Hospitals will face challenges in stretching out their available staff to respond to the coronavirus disease 2019 (COVID-19), said Pittman. She spoke on the subject yesterday in a webinar arranged by the Alliance for Health Policy.
In an interview today with Medscape Medical News, Pittman said Cuomo's call to bring healthcare workers back into hospitals may need to be emulated elsewhere. Many currently employed clinicians may fall ill themselves or need to attend to family members. Without reinforcements, this would put even more stress on the clinicians who remain at work.

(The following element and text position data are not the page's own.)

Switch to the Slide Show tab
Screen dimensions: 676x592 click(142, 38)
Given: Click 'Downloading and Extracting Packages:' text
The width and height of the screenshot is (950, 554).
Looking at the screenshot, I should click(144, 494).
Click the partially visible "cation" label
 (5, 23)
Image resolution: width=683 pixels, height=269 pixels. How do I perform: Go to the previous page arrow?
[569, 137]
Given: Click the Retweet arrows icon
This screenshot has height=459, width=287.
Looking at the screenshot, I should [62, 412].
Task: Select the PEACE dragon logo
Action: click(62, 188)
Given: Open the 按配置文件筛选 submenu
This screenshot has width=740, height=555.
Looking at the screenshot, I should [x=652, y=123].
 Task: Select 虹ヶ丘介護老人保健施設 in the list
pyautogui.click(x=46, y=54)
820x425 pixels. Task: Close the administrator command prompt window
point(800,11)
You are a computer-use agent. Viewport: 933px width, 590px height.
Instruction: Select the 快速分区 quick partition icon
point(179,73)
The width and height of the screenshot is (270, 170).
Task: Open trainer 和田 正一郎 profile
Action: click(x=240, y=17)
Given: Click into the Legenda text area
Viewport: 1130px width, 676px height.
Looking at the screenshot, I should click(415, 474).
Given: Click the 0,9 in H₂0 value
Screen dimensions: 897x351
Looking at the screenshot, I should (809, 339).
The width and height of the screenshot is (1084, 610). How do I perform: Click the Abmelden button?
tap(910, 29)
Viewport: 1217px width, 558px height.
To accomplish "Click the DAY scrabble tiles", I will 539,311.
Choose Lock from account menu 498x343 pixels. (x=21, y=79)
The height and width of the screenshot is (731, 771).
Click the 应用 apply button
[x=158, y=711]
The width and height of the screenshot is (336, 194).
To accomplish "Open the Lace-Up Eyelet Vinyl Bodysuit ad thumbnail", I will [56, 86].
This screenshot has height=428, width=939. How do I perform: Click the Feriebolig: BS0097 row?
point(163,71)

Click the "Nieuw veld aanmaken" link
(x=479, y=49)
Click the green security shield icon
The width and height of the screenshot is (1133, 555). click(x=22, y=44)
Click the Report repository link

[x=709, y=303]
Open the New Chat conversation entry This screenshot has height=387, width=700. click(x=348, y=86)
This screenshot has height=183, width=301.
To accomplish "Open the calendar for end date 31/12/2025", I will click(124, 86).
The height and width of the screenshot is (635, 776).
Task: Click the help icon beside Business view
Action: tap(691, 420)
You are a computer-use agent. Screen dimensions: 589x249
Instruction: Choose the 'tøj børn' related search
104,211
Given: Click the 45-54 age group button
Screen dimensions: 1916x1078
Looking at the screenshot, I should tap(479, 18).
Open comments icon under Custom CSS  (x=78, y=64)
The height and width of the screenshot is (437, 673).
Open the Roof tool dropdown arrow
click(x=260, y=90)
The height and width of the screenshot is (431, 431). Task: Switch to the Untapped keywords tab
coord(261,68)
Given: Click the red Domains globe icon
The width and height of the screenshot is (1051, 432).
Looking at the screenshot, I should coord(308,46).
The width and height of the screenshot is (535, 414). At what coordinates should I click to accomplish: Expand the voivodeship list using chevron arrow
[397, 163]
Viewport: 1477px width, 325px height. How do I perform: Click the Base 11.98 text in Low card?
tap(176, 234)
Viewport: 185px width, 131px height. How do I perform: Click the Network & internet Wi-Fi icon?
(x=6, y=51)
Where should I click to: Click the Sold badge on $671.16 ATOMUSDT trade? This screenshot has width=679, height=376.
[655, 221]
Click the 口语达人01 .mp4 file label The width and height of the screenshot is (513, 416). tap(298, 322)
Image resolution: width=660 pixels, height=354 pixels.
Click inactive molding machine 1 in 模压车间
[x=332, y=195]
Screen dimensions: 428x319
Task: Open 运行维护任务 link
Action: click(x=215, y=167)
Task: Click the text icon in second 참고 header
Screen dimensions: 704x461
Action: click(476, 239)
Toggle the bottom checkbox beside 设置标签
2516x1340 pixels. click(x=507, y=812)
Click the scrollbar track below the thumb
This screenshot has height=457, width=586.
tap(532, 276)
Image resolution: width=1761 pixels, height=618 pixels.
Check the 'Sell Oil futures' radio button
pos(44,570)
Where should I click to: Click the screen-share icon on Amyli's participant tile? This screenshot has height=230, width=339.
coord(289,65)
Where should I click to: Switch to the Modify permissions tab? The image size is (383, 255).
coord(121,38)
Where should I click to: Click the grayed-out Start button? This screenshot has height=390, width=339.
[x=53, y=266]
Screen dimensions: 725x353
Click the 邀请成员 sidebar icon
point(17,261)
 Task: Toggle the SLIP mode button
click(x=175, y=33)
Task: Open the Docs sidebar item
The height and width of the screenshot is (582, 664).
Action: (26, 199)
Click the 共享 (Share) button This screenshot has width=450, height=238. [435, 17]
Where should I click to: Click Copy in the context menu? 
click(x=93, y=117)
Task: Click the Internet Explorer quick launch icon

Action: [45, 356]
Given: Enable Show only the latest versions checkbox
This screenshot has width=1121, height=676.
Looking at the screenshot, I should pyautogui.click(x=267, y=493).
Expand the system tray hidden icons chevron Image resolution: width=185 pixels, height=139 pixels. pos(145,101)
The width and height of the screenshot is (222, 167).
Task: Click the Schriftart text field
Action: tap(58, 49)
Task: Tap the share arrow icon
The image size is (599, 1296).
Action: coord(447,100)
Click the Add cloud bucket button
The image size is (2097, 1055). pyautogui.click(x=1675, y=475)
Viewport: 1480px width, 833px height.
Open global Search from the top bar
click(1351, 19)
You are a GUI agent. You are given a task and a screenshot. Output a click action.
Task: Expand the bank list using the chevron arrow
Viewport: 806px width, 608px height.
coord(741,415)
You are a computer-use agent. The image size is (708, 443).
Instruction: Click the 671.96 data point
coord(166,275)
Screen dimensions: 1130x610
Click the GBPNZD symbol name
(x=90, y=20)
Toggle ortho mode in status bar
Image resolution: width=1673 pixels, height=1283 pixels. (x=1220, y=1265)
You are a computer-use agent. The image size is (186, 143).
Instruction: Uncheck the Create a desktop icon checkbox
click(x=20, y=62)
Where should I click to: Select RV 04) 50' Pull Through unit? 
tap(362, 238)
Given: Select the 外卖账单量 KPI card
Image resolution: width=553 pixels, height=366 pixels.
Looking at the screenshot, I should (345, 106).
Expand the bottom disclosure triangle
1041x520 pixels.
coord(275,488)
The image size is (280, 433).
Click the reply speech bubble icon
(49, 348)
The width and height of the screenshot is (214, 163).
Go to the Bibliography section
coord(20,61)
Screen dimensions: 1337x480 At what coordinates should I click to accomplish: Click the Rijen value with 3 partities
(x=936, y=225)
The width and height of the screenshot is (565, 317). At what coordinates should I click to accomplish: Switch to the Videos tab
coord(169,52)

"If you have attrition in the workforce, you get into a vicious cycle where there is more fatigue and more attrition," Pittman said. "Getting ahead of that issue is really important."
Cuomo called the quick emergence of about 40,000 volunteers for the COVID-19 response "a big, big deal." Hospital and government officials can work together to find more equipment and beds, but this work would be in vain without extra help to attend to patients.
"You have to have staff when the existing staff gets ill, or, by the way, just can't work the hours that we're going to need people to be working," Cuomo said.